Torres chiede che l’Europa rinnovi la sua strategia sulle RUP

Il Presidente delle Isole Canarie, Ángel Víctor Torres, ha invitato la Commissione europea (CE) a rinnovare la sua strategia a favore delle Regioni ultraperiferiche (RUP), come ha fatto in altre aree, a causa della “vulnerabilità” e dei “limiti” di questi territori, che sono stati aggravati dagli effetti della pandemia di coronavirus.

Ciò è stato chiarito questo mercoledì durante il suo discorso telematico alla sessione plenaria del Comitato delle regioni europeo, dove ha aggiunto che le RUP hanno molte potenzialità che le rendono “beni importanti” per l’UE nel suo complesso.

“Ma abbiamo dei limiti specifici”, ha detto, “e un grado di vulnerabilità molto elevato. Li avevamo già prima della pandemia e prima della crisi sociale ed economica che è arrivata con l’epidemia di questo 2020”.

Il Presidente ha quindi sottolineato che questi territori sono ora più vulnerabili e ha invitato la Commissione europea a rinnovare la sua strategia a favore delle RUP, così come “ha fatto praticamente lo stesso negli altri settori che rientrano nella sua iniziativa”.

Per Torres, è necessario che le economie siano più resistenti e meno vulnerabili e dipendenti.


“Abbiamo bisogno di una rapida attuazione del bilancio 2021-2027, dobbiamo rilanciare il turismo e fornire una risposta adeguata al fenomeno migratorio”, ha detto.
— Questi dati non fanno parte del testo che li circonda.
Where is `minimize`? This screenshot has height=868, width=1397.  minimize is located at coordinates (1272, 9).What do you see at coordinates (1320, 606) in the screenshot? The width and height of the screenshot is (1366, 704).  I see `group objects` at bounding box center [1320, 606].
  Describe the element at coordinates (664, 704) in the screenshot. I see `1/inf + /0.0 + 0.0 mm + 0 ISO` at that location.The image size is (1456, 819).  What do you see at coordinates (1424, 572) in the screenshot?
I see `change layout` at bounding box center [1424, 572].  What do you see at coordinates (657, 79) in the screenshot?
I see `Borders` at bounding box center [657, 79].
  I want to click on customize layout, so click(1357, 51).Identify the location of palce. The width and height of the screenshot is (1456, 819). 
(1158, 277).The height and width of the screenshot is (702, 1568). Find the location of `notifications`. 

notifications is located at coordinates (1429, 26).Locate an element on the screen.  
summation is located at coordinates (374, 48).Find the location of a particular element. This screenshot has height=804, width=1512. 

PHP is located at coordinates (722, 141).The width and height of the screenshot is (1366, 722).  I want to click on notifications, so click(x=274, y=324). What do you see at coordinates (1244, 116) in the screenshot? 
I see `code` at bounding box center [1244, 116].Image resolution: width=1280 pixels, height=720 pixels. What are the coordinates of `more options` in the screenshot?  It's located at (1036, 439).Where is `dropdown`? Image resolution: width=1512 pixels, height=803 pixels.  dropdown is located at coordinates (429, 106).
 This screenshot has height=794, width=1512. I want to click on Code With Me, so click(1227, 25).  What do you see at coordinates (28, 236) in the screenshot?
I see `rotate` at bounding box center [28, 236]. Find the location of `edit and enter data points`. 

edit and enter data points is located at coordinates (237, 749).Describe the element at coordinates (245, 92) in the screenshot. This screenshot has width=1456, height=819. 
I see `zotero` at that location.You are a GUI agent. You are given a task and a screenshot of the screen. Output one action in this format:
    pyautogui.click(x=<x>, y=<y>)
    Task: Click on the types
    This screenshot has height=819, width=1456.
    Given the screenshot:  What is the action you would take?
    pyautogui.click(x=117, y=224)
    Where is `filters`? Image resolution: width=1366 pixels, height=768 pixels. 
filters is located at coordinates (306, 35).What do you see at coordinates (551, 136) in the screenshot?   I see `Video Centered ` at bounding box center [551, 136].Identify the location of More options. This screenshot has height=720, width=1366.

Per quanto riguarda il budget, le Canarie hanno sottolineato che “non c’è spazio per i ritardi”.

“Ne abbiamo bisogno il 1° gennaio 2021.

Quel giorno deve essere attivo e non è il momento di veti o speculazioni sulla vita di milioni di europei”, ha ribadito.

Qui ha spiegato che le RUP si oppongono a qualsiasi tentativo di rinazionalizzare le politiche europee approfittando dei gravi effetti della pandemia, chiedendo al tempo stesso che i fondi europei di resistenza e di ripresa siano “sufficienti” e che il fondo di transizione sia “equo”, con un trattamento speciale per queste regioni a causa della loro dipendenza.

“Siamo anche preoccupati per i fondi Posei. Ci sono stati risultati positivi e accogliamo con favore le trattative finali, ma i fondi per il periodo 2023-2027 non sono stati garantiti. Dobbiamo metterli al sicuro”, ha detto.

Per quanto riguarda il Turismo, Torres ha chiesto “certezza” economica perché è il settore più colpito dalla crisi, comprendendo che l’UE deve prestare particolare attenzione a questo settore, poiché “non ci riprenderemo senza un sostegno specifico, senza una maggiore connettività, senza un approccio coordinato a livello europeo per la mobilità dei turisti e senza un consenso per dare sicurezza al turismo”.

Infine, il Presidente delle Isole Canarie ha chiesto aiuto per l’immigrazione.

Le isole stanno attualmente soffrendo di questo fenomeno”, ha detto.

Nel 2020 sono arrivate più di 20.000 persone (+1.000%) e 2.000 minori non accompagnati sono accuditi alle Canarie”.

“Abbiamo bisogno di una risposta che non cammini verso il confinamento dei territori insulari. Non possiamo essere ostaggi della nostra stessa geografia e vogliamo che il patto CE dia risultati, che le misure siano sufficienti, efficaci, robuste ed efficienti”, ha concluso.